Шестая и последняя глава “Рунет: русская колонизация американского интернета” посвящена появлению в конце 1990-х годов русскоязычного сообщества и процессу его отделения от американского сегмента Сети. Что такое “русский интернет” и кто такие русскоязычные пользователи? В первые годы ими были в основном молодые люди, эмигрировавшие в США, Израиль и Европу и подключившиеся к Сети из университетов, где они учились или работали. Рунет был для них уникальным медиумом, который позволял не только оставаться на связи с родиной и друг с другом, но и создавать на основе общего языка и культурного бэкграунда новую идентичность. Ощущение безграничности виртуального русскоязычного пространства, которое давала Сеть, породило последнюю итерацию Рунета: идею Русского мира как сетевого сообщества носителей русского языка, опоры будущей российской государственности и новой формы существования нации. С тех пор прошло больше двадцати лет. Рунета больше не существует – он стал частью глобальной сети, которая прошла этап “балканизации” и разделилась на миллион герметичных сообществ. Это, впрочем, уже не относится к археологии русского интернета, которая охватывает XX век с почти астрономической точностью.
Глава 1
Советская власть плюс дигитализация всей страны
“Все, наверное, читали в научно-фантастических романах описания крохотных приемо-передатчиков, с помощью которых жители мира будущего в любую минуту могут переговариваться друг с другом. Миллионы радиостанций, работающих одновременно!” – так академик Владимир Котельников, радиофизик и криптограф, один из основоположников советской секретной связи, описывал ближайшее будущее в интервью для книги “Репортаж из XXI века”[11]. Первое издание вышло через год после запуска советского спутника, в 1958 году, а второе, дополненное, – уже после полета Гагарина, в 1962-м. Книга целиком состоит из записей бесед журналистов с ведущими советскими учеными, в основном академиками, о том, какие открытия и изобретения ждут человечество через 50 лет.

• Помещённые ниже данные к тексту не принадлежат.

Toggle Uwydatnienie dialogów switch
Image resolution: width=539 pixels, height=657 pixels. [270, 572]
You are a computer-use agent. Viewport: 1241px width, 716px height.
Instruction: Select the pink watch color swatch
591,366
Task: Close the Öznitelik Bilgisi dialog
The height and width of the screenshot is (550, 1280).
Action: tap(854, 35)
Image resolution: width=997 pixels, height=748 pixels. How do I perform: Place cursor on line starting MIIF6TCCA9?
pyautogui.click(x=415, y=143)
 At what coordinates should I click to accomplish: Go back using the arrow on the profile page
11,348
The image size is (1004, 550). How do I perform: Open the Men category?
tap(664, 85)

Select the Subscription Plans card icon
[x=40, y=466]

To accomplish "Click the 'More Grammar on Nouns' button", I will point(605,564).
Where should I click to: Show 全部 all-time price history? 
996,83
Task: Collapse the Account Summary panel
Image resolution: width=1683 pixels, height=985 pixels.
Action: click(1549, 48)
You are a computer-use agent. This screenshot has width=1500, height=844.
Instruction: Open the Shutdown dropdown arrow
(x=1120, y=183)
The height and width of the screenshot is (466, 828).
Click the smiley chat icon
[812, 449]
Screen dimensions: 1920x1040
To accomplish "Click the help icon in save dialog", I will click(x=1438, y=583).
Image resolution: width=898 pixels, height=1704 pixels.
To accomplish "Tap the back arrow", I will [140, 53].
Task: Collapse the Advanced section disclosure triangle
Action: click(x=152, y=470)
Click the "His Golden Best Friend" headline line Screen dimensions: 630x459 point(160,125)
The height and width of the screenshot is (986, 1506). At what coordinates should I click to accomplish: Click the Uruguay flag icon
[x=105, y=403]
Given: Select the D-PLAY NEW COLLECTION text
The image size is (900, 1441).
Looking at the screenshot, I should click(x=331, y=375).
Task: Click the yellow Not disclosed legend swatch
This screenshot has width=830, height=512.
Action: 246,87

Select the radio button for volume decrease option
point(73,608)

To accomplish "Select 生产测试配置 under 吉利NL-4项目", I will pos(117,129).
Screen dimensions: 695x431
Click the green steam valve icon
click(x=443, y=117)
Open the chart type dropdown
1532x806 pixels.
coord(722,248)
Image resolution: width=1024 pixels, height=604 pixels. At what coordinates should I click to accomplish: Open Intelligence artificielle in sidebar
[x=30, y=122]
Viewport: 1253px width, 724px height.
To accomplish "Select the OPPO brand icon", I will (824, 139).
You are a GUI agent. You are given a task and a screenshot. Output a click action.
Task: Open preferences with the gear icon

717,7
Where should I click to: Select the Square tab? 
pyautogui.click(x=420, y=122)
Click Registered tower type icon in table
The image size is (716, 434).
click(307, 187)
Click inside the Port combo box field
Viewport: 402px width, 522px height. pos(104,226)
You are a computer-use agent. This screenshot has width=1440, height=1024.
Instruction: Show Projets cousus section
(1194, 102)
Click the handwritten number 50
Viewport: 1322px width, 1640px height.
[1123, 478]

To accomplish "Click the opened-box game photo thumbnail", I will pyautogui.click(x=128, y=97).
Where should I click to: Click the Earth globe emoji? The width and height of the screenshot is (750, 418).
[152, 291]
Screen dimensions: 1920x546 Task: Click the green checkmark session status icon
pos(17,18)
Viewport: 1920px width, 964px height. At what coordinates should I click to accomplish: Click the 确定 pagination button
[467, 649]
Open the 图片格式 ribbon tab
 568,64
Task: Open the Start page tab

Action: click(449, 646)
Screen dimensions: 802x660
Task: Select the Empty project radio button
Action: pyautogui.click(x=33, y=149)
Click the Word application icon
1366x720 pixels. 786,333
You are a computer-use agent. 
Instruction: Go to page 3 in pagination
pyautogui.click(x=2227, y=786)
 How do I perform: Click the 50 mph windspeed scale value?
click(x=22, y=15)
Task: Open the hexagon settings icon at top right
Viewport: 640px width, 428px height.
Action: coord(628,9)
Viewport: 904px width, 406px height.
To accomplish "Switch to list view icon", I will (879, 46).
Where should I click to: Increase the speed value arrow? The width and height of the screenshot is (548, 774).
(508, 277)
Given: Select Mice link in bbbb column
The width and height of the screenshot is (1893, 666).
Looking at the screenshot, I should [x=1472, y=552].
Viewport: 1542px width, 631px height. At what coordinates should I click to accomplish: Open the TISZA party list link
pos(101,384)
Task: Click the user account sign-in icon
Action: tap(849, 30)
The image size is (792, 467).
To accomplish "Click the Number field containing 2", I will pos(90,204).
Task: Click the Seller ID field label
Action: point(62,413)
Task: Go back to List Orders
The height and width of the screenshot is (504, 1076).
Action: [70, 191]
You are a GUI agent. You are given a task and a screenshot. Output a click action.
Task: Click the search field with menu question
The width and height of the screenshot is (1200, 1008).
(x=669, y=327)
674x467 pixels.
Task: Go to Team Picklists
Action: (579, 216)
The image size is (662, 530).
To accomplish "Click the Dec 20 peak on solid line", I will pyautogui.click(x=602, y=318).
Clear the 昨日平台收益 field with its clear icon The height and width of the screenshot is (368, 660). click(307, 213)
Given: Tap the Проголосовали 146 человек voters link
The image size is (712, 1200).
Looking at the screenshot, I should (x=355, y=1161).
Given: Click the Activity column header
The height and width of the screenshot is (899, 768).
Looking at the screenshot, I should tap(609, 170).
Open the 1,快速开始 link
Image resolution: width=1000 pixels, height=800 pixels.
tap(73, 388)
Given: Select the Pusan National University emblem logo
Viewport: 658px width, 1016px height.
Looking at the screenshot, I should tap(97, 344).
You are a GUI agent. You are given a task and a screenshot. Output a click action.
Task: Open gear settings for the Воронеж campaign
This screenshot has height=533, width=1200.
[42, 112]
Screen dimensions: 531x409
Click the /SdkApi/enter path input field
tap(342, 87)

Конец 1950-х – начало 1960-х годов – время, когда у СССР есть светлое будущее. Страна пережила войну и сталинизм, успехи советской космической программы очевидны всему миру – и это только начало обещанной научно-технической революции: идет автоматизация производства, созданы первые компьютерные сети и уже есть проекты компьютеризации всей страны. Одним словом, технооптимизм достиг своего апогея, и жанр научно-популярной футурологии переживал небывалый расцвет. В этом смысле “Репортаж из XXI века” – очень характерный продукт эпохи.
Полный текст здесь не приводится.